Marilynne Robinson's new novel brings readers back to Gilead
By Jenny Shank, Special to the Rocky
Published September 4, 2008 at 7 p.m.
Marilynne Robinson's 2004 novel Gilead was the graceful tale of John Ames, an elderly Congregationalist preacher in a small Iowa town, writing down advice and recollections for his young son. Ames' long letter was imbued with his awareness that he would not live to see his son grow up.
Twenty-four years had elapsed between the publication of Gilead and Robinson's well-loved first novel, Housekeeping, and her second novel, with its timeless quality, flawless prose, and reverence for quiet contemplation, was greeted with enormous praise, winning the Pulitzer Prize and the National Book Critics Circle Award.
Robinson has returned to the town of Gilead for her understated - some would say muted - new novel, Home, but instead of picking up after Ames' death, as readers might expect, it's concurrent with Gilead, exploring the family of John Ames' best friend, the Presbyterian minister Robert Boughton.
Boughton's 38-year-old daughter, Glory, the youngest of his eight children, has moved back home to Gilead to care for her ailing father. Glory, who reflects that "she was good in the fullest and narrowest sense of the word as it is applied to female children," had been a schoolteacher but seems to welcome the escape that returning home provides in the wake of a relationship gone sour. Still, she rebukes herself for her situation: "It is as if I had a dream of adult life and woke up from it, still here in my parents' house."
She passes her days feeding and caring for her father and the house, listening to classical music on the radio, and reading the Bible and other books. Her stagnant if dutiful life can well use the shaking up that comes when her "scoundrel brother" Jack, the prodigal son featured in Gilead, sends word that he is coming home after an absence of 20 years, and eventually makes good on that promise and turns up at the door.
In their joy to see Jack again, Glory and her father are cautious in their interactions with him, treating him like a skittish colt, avoiding mention of the incident that precipitated his leaving - he'd impregnated a lower-class neighbor girl - and preventing themselves from asking questions about what had gone on in his life during his two-decade absence, or about the letters he writes every day.
Although the prose is beautiful, Home in its early going is glacial in pace, in part because of the characters' reticence with each other over matters of real import.
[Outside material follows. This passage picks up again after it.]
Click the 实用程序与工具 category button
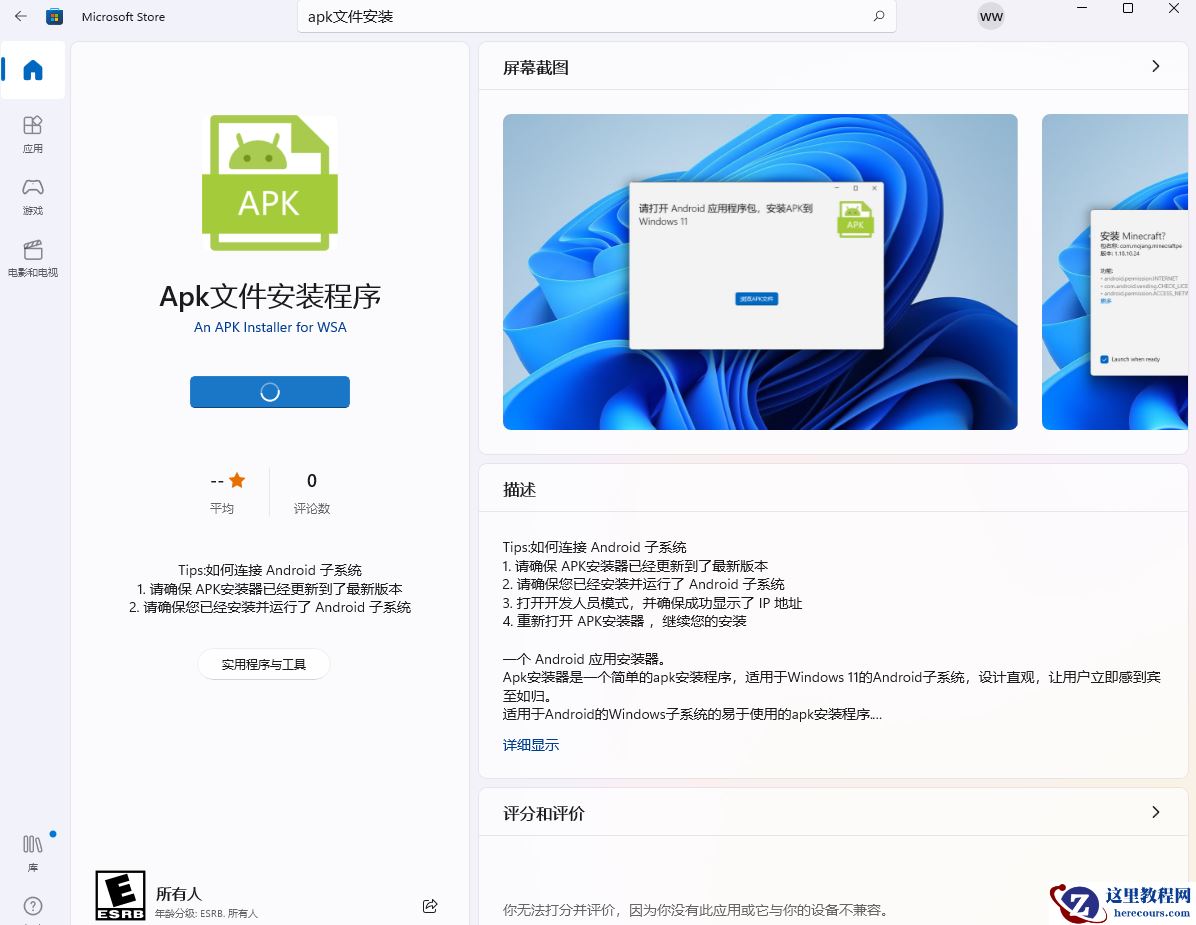 click(263, 663)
They have long conversations about life and scripture that do little to advance the story except to display the Boughton family's uncommon eloquence.
Robinson does an expert job of portraying the natural difficulty that estranged members of a family have in opening up to each other, but it can be a slog for the reader. There are many descriptions of what Glory prepares for dinner and the grooming rituals of both men. They apologize when they interrupt each other's reading, and are unfailingly polite. "Not much happens around here," Glory explains to Jack when she and her father grow overexcited about caring for a splinter Jack acquired, and she isn't lying.
The book would be livelier if it ever followed Jack on his occasional relapses into drunken carousing; all the bad things Jack does and his conflicts with Ames occur offstage, and are mentioned obliquely, if at all.
Instead, the narrative resolutely sticks to the dutiful goodness going on at home. This passage is typical: "The day seemed to be passing in the way that had become customary, Glory tending to household things while her father slept and Jack made himself useful around the place, making small, patient inroads on dishevelment and disrepair."
The first half of Home doesn't live up to Gilead, missing the occasionally cantankerous voice of John Ames (who turns up only in brief cameos), and teasing out the mysteries behind Jack and Glory's lives too slowly. ("Mystery" is a relative term in this case - I was able to guess the secret behind Jack's estranged lady love immediately after she was introduced.)
The second half, however, gains power and momentum as important occurrences begin to happen and the characters finally delve into their past wounds and grievances. The scripture-infused prose soars, just as it did in Gilead, and there are many moving moments in which the characters bare their hearts to each other, such as when Boughton reflects on what anguish Jack's bad ways and absence caused him: "I thanked God for him every day of his life, no matter how much grief, how much sorrow. . . . You see something beautiful in a child, and you almost live for it, you feel as though you would die for it, but it isn't yours to keep or to protect."
Gilead was a quiet novel and Home is even further hushed, but in the end shares in its predecessor's redemptive grace.
Jenny Shank's fiction has appeared in Michigan Quarterly Review and other journals. She writes about books for NewWest.net and lives in Boulder.
Home
* By Marilynne Robinson. Farrar, Straus and Giroux, 336 pages, $25 .
* Grade: B
Enduring friends
Explaining her inspiration for Home recently, Robinson noted that after she finished her acclaimed novel, Gilead, "the characters didn't go away (in my mind). Why not give them another book?"